When people ask where I live I’m more likely to say “Twitter” than my city of residence. And just like my actual city, sometimes I need to get out of town and hole up somewhere else—somewhere with actual trees with actual birds tweeting.
Everyone has their own way to deal with internet burnout. Weekend stints away from technology; writing essays about how stepping away from the Internet changed your life for the better (or worse); even putting your phone inside of a faraday cage could all help ease the feeling you get from checking your inbox.
Going offline? You don’t need to turn it into a spectacle, nor do you need to cut the web out of your life completely and live like a Luddite.

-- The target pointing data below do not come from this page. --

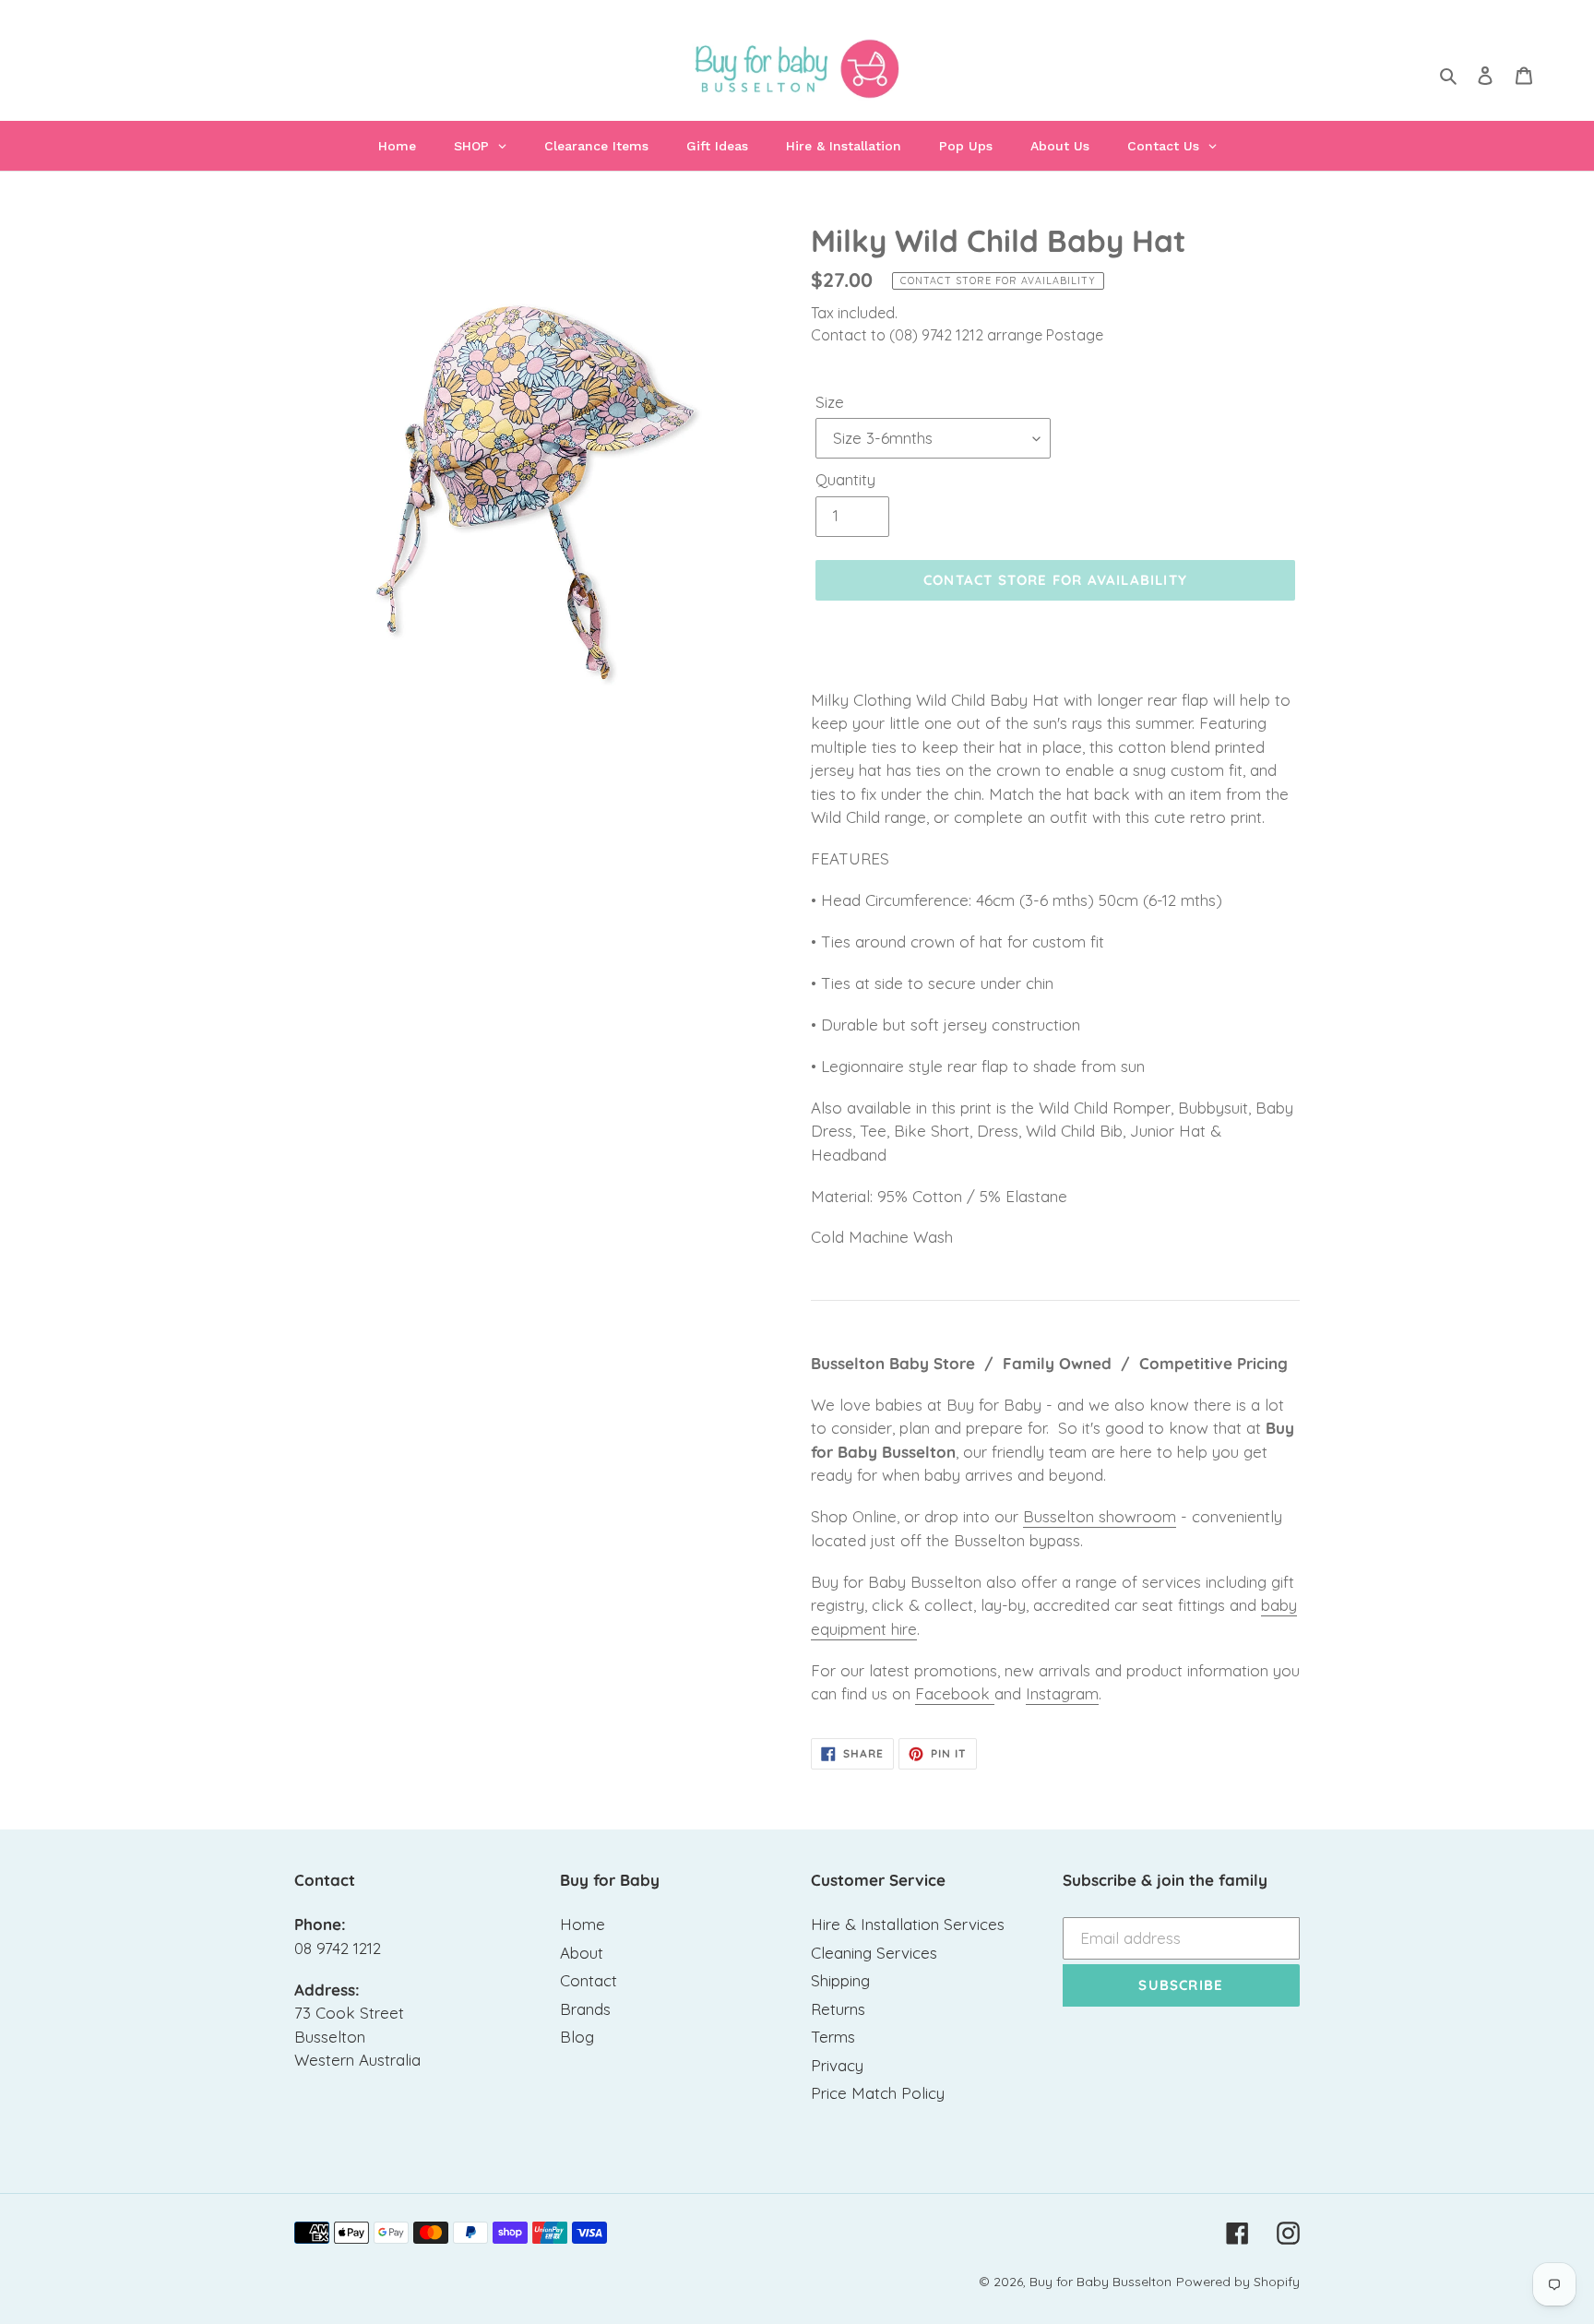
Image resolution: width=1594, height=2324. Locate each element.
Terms (833, 2036)
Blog (577, 2036)
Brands (585, 2009)
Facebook (954, 1693)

Perhaps the solution to your distracted lifestyle isn’t a jettisoning of your entire online existence, but a scaling back of what you consider “going offline.”
nonline or non-line (adj.): No longer found on, made available to, or primarily accessed or contacted through the Internet.
In his newsletter he described his self-imposed exile from the modern web as a quest to rediscover writing for an audience of one instead of the thousands of followers he has, as well as a realization of how easy it is to feel like everything is immediate, urgent, and demands attention. Being online today means keeping everyone updated or informed of your activities.
The tools make it so very easy to broadcast even the silliest and most fleeting of thoughts immediately. I’ve adopted the sense of extreme urgency I feel (perhaps wrongly, I admit) the tools demand from me. That everyone needs to know “What’s Happening?” in my head right this second. I’ve also convinced myself that, if I don’t show up and keep hitting publish, the people that really do care about my work and words will stop caring and move on. I think that’s a problem.
Okay, “nonline” is a little pretentious, but it does a great job of defining what we consider “online” and “offline” activity. For many, going offline means unplugging and turning off everything with a display and an internet connection. Going offline involves doing things in the “real world” like cooking for your “family” and “talking” on the “phone” with someone you “love” or something like that. But going “nonline” might mean keeping up on your email (a necessity more than an option) while abandoning the rest of your online persona. It ain’t going anywhere.
The benefits of going “nonline” are apparent if you’ve ever thought about how you feel after using the Internet for just a few hours. It’s constantly tricking us, making us think we’re smarter than we are, substituting actual knowledge with where you found it, and bombarding you with a constant stream of negative news, vitriol-spewing commenters (not you guys, I love you), and jokes about “covfefe” while the world falls apart around you. All of that isn’t great for your mental well-being, as asserted by nearly every article about the web.